La bouche de Peyssou béa, il resta un bon moment immobile, les yeux fixés sur Colin.
— Mais nous aussi, dit-il enfin, on descend d’Adam et Ève.
— Ben.
— Alors, nous aussi, on est juifs ?
— Ben, dit Colin, avec flegme.
Peyssou laissa aller son dos contre le dossier de sa chaise.
— Eh bien, tu vois, j’aurais pas cru.
Il rumina cette révélation et dut y trouver la preuve qu’il était victime d’un nouveau passe-droit, parce qu’il dit au bout d’un moment avec indignation :
— Alors, pourquoi que les juifs, ils se croient plus juifs que nous ?
Tout le monde rit, sauf Thomas. À le voir, bouche cousue, bras croisés, le menton sur la poitrine, les jambes allongées droit devant lui, il trouve peu d’intérêt à ces conversations et moins encore à la lecture qui les suscite. Je pense qu’il irait se coucher tout de suite après le repas, s’il n’avait pas besoin, comme nous tous, d’un peu de chaleur humaine après sa journée de travail.
Qu’il nous arrive même de rire au cours de ces veillées, c’est ce qui me parut d’abord étonnant. Mais je me rappelai ce que l’oncle m’avait dit de ses soirées en commando en Allemagne, quand il était prisonnier. En Prusse orientale, faut pas croire qu’on restait en cercle autour du poêle à chialer, Emmanuel. Au contraire. On étonnait les Schleuhs par notre gaieté. On racontait des histoires, on chantait, on riait. Mais au fond, tu comprends, Emmanuel, ça ne voulait rien dire, c’était de la gaieté de couvent. Il y avait du vide derrière. Les copains, ça remplaçait quand même pas.

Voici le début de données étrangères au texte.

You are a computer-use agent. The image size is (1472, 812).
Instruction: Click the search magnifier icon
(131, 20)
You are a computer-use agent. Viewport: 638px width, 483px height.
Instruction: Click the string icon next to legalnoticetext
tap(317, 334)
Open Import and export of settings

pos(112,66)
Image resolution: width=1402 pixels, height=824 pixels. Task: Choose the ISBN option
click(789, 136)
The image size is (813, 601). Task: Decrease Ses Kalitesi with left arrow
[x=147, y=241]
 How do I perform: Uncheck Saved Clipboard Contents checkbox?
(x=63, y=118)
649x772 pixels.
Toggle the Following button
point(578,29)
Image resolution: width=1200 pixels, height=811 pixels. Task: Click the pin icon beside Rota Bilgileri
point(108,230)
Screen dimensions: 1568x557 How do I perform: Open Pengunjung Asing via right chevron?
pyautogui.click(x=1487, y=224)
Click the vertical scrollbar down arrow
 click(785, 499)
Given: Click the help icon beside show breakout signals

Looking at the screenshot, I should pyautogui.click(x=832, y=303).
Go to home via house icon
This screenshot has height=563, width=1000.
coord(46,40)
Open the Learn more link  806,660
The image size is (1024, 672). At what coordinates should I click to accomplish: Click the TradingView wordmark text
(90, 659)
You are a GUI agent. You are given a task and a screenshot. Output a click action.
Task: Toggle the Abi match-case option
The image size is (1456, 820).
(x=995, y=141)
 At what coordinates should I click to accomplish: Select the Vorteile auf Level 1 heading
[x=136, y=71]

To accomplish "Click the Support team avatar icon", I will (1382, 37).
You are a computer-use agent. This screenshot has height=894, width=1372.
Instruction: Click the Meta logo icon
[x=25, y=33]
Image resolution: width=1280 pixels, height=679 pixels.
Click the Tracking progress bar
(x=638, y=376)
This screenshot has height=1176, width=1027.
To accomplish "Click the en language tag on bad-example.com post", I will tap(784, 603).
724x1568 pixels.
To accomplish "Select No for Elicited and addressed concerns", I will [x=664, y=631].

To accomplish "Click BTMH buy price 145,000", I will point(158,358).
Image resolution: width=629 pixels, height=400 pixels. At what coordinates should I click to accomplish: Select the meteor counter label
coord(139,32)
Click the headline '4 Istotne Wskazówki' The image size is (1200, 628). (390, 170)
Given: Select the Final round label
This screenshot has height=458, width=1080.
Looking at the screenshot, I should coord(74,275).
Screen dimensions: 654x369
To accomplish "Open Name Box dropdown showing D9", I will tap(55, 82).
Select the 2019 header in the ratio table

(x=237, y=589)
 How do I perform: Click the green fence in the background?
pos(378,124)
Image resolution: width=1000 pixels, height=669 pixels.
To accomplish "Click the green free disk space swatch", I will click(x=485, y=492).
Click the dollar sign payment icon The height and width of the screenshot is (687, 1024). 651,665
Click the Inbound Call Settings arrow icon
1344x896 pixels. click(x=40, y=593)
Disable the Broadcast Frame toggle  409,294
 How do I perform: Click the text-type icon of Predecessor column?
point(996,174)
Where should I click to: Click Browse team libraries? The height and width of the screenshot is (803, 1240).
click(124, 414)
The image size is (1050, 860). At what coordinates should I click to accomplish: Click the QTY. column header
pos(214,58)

De la gaieté de couvent, oui, c’est bien ça, c’est le terme exact, et je m’en rends bien compte tandis que j’écoute mes compagnons discuter, le tome I de la Bible sur mes genoux. Et comme j’ai le côté gauche glacé (quelle température pour un mois de mai !), je me lève et je me transporte avec mon tabouret et mon livre au pied de l’autre jambage, mais je ne vais pas y rester longtemps, car je suis trop près de Momo, et le feu active son odeur qui m’incommode. Je prends note de suggérer demain à la Menou une corvée de lavage.
Derrière mes compagnons (et il me faut un petit effort pour inclure parmi eux Thomas, il est si différent) je vois leurs ombres danser jusqu’aux grosses poutres du plafond. Je ne discerne pas le fond de la salle, elle est trop vaste, mais entre deux vacillements de flammes, j’aperçois sur ma gauche, entre les deux fenêtres à meneaux, le mur aux pierres apparentes hérissé d’armes blanches. Derrière Peyssou, la longue table conventuelle luisante des coups de chiffon de la Menou, et sur la droite, les deux commodes ventrues de la
Grange
Forte.
À mes pieds, les larges dalles de pierre qui couvrent les voûtes de la cave.
C’est un décor austère : pierre sur le sol, pierre aux murs, ni rideaux, ni tapis, rien de chaud, rien qui suggère la présence d’une femme. Un monde d’hommes seuls sans descendance qui attendent la mort. Abbaye ou monastère. Tout y est, le travail, la « gaieté », les bonnes lectures.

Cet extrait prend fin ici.